Изменить стиль страницы

Bob i Pete kiwnęli potakująco głowami. Przypomniało się im, że pomagając pani Banfry w odnalezieniu jej zaginionego abisyńskiego kota, rozwiązali przy okazji tajemnicę Szepczącej Mumii. A próba odnalezienia papugi, która zaginęła panu Malcolmowi, naprowadziła ich na trop niezwykłej tajemnicy jąkającej się papugi.

– To Seaside znajduje się niedaleko stąd, na południe od nas – powiedział Jupiter. – Wygląda na to, że nasza sława jako detektywów nie jest wcale tak wielka, jak się nam wydawało. Powinniśmy to wreszcie zmienić.

Bob wyciągnął rękę w kierunku stosu kartek, które upychał w starej drukarskiej prasie.

– Popatrz, Jupe, właśnie się tym zajmuję. Drukuję nasze firmowe wizytówki. Będzie nowy zapas.

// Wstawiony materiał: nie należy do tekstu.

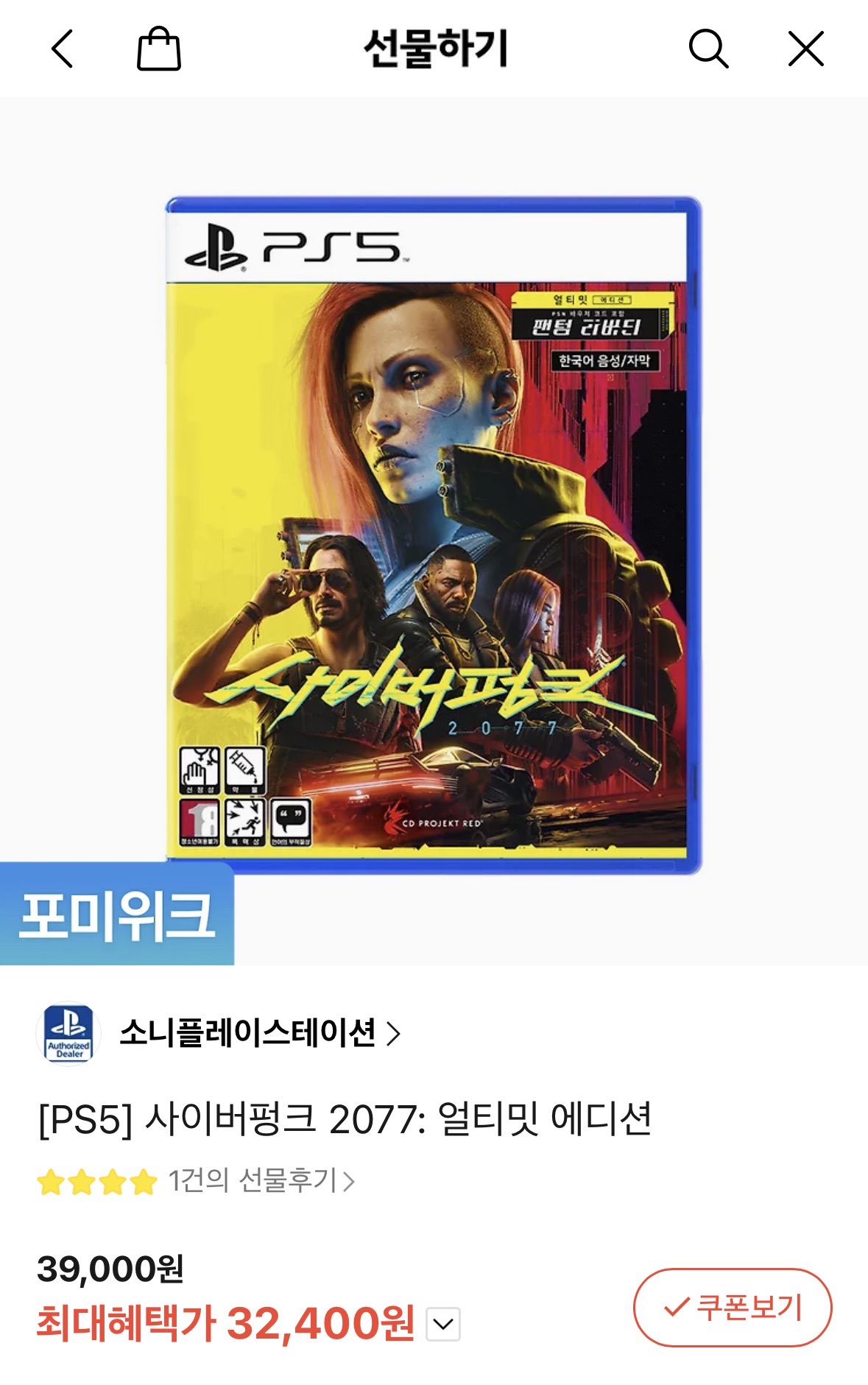The image size is (868, 1385).
Task: Close the page with the X icon
Action: point(806,49)
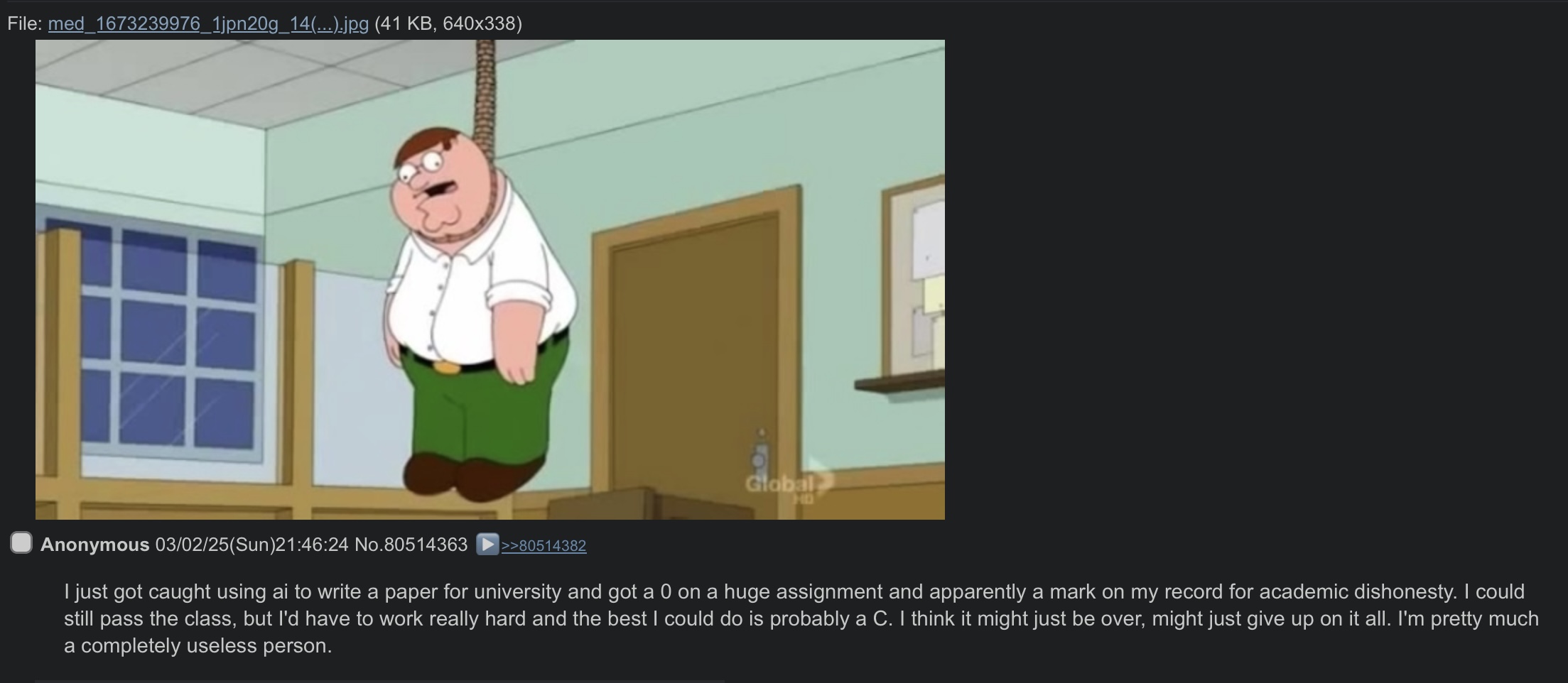The image size is (1568, 683).
Task: Click post number 80514363 to quote
Action: (426, 545)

– Doskonały pomysł, Bob – stwierdził Jupiter. – Ale ja miałem na myśli coś innego. Będziemy musieli postarać się, aby lepiej nas znano. I żeby ludziom, kiedy zaczynają się dziać jakieś dziwne rzeczy, natychmiast przychodzili na myśl Trzej Detektywi z Rocky Beach.

Bob wyrzucił do góry obie ręce.

– Ależ, Jupe, jak chcesz to zrobić? Nie możemy przecież pozwolić sobie na płatną reklamę w telewizji ani na reklamy rysowane na niebie przez samoloty.

– Wiem o tym – stwierdził Jupiter. – Proponuję, żebyśmy poszli natychmiast do naszej Kwatery Głównej i przedyskutowali sposoby, przy pomocy których firma Trzech Detektywów mogłaby zdobyć większą popularność.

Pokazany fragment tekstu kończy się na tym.